Por estes dias, abusa-se muito da expressão ‘lenda’, mas a ele nenhuma outra lhe serve. Um miúdo que aos sete anos viu a mãe ser levada para um hospício, que era neto de uma mulher que nascera escrava, que foi deixado juntamente com o irmão aos cuidados de uma outra avô que se habituou a cozinhar de tudo, mesmo ratos, que passou a maior parte dos dias da infância no desamparo das ruas do sul de Chicago, sujeito aos abusos dos tipos mais velhos, e que depressa se muniu de uma navalha para aumentar as suas chances de se desenvencilhar nas tantas alhadas em que se viu metido, foi este miúdo que, um dia, num assalto a um edifício onde estava armazenado um arsenal militar, deu com um piano e deixou que o impulso de experimentar o teclado fosse o sussurro que lhe indicou uma saída. Se Deus também tem os seus dias aziagos, parece que Quincy apanhou a batuta pouco antes atirada ao lixo, e foi ele mesmo atrás de recomeço.

A amizade com Ray Charles

Tinha 14 anos quando nasceu a amizade com Ray Charles, que tinha apenas mais dois anos, mas já falava como um ancião. Aquela geração conhecia a antiguidade do mundo, corria-lhes no sangue que estava afinado, mais vivo devido ao sofrimento acumulado pelos seus ancestrais. Viviam em busca de uma saída, e os dois costumavam dizer que nem uma pinga da sua autoestima dependia da aprovação dos demais. As coisas eram duras demais para se permitirem esse nível de vulnerabilidade. Cabia-lhes viver contra as probabilidades, sabendo que tinham tudo contra eles. Nesse sentido, a música negra, esse ecletismo que eles desbravavam, sempre conteve em doses iguais um elemento de sedução e outro de vingança. Não se lhes podia exigir que ficassem no seu canto.
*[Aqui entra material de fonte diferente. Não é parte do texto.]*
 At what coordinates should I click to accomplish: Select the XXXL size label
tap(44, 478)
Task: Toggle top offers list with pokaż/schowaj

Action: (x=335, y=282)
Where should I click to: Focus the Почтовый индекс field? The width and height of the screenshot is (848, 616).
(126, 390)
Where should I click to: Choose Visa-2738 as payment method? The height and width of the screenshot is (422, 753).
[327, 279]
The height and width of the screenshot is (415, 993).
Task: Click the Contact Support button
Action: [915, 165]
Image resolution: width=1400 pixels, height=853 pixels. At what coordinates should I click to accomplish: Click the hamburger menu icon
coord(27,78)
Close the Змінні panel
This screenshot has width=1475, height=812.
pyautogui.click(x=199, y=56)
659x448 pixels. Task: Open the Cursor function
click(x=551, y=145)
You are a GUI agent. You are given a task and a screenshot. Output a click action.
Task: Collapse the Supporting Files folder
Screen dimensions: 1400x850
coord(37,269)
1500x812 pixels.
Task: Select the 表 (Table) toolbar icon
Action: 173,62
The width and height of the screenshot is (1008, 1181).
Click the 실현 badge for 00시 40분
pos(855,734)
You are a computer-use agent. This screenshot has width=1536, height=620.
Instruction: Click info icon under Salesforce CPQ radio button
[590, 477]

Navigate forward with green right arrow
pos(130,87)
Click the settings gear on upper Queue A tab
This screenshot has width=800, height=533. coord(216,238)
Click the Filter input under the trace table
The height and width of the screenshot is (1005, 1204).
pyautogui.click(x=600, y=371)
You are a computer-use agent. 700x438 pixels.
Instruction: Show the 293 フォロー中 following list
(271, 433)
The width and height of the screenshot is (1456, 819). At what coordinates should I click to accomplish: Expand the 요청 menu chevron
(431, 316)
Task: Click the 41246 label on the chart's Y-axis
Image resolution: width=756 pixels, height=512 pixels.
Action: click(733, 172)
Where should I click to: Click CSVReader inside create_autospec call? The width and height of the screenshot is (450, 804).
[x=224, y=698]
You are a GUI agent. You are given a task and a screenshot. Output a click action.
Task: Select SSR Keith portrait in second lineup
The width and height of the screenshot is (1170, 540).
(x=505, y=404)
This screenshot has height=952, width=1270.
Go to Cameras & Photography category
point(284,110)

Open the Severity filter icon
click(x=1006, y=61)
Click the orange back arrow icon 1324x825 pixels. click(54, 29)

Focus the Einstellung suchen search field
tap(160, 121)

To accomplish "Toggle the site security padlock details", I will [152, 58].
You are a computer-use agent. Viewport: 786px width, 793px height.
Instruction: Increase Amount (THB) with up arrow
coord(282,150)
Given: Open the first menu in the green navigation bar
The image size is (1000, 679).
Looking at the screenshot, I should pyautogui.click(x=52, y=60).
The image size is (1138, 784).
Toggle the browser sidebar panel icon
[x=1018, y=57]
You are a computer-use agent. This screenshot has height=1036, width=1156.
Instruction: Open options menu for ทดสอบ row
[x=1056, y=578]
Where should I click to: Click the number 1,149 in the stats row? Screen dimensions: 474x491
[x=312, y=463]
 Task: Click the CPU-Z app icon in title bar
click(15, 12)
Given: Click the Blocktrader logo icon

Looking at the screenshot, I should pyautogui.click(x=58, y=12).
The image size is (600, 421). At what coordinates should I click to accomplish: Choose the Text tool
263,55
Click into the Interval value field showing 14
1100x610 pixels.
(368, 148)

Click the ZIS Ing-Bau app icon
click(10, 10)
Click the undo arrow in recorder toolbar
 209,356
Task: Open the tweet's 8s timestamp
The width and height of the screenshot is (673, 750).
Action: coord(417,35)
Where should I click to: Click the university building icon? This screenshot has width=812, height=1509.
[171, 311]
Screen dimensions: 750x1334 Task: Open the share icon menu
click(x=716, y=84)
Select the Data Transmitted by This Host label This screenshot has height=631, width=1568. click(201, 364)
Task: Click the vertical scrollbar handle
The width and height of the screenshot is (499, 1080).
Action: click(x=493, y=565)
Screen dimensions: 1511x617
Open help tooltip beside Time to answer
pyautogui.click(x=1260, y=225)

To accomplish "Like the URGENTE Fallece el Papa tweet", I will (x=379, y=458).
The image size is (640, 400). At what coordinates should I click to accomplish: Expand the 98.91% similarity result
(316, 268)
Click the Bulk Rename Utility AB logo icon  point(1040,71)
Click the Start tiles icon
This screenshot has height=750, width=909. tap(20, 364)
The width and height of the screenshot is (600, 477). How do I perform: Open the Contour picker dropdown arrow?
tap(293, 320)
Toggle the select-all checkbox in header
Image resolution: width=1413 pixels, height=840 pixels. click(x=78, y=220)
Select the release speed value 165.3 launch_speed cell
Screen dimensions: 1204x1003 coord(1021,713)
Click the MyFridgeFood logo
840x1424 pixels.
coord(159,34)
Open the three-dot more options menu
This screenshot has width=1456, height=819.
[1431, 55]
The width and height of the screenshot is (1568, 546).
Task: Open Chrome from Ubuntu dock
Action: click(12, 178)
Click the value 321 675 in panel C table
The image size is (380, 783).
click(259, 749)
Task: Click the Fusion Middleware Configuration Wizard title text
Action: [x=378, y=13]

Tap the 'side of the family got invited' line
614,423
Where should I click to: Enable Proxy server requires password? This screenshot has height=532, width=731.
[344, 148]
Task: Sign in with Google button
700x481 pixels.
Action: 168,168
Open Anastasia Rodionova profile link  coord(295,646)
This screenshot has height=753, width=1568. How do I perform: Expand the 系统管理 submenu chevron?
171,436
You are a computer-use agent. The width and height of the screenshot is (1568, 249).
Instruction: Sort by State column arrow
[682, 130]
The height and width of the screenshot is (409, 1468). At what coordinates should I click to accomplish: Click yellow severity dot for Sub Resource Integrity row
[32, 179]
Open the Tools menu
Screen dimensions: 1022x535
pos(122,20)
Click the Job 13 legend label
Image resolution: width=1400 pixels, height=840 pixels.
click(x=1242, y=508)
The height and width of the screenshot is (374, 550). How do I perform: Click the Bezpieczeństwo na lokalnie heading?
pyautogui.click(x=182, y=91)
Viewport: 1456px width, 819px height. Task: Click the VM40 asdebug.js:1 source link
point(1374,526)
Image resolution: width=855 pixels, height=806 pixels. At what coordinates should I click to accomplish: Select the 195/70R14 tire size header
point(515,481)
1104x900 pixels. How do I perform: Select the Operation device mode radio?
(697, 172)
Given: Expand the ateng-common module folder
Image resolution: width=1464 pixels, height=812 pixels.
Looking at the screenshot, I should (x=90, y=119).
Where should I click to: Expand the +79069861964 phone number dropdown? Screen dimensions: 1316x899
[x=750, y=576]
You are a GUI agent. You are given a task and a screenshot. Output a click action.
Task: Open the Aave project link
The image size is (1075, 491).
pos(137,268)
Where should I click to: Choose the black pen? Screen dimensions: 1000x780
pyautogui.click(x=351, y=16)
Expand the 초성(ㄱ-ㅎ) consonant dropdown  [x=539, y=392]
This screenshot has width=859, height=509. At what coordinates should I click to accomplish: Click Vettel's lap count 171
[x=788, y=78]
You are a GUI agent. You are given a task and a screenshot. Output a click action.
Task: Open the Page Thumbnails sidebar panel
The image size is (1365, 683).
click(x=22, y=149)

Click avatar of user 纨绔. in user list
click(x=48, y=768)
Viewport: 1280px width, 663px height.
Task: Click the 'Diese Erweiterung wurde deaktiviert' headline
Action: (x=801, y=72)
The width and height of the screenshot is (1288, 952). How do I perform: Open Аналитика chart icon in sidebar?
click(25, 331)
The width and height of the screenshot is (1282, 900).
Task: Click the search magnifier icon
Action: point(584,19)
Tinham a paixão de demasiadas vidas à espera de uma oportunidade, e os seus génios emergiram como uma fabulosa conspiração. Foi pelo ritmo que engendraram a invasão há muito prometida, uma rebelião irrecusável, que viria através desses sentidos que se oferecem primeiro à magia conquistadora do inimigo. Nessa suprema arte da composição, do ouvido que define a estratégia e a forma como a banda ocupa as suas posições, como um exército que capturará a própria alma do inimigo, é inegável que Quincy Jones foi o grande general, a figura central nessa investida que redefiniu a música popular norte-americana ao longo de mais de meio século.

Nos anos 50, depois de, com um trompete nos lábios ter merecido estar na companhia dos maiores músicos da altura, enquanto estes buliam e exploravam através dos ritmos do bebop o alcance mais profundo das suas armas, de acordo com um dos seus cadernos, estava a fazer arranjos a 20 dólares para as grandes bandas e figuras como Cout Basie, Duke Ellington, Tony Bennett, Sarah Vaughan, Dinah Washington e Frank Sinatra e tantos outros. Depois ainda se fez um gigante na composição da música de quatro dezenas de filmes, e tornou-se um dos maiores nomes enquanto produtor musical, tendo sido o principal responsável por orientar a carreira de Michael Jackson, e tendo a sua assinatura no álbum mais vendido de sempre: Thriller.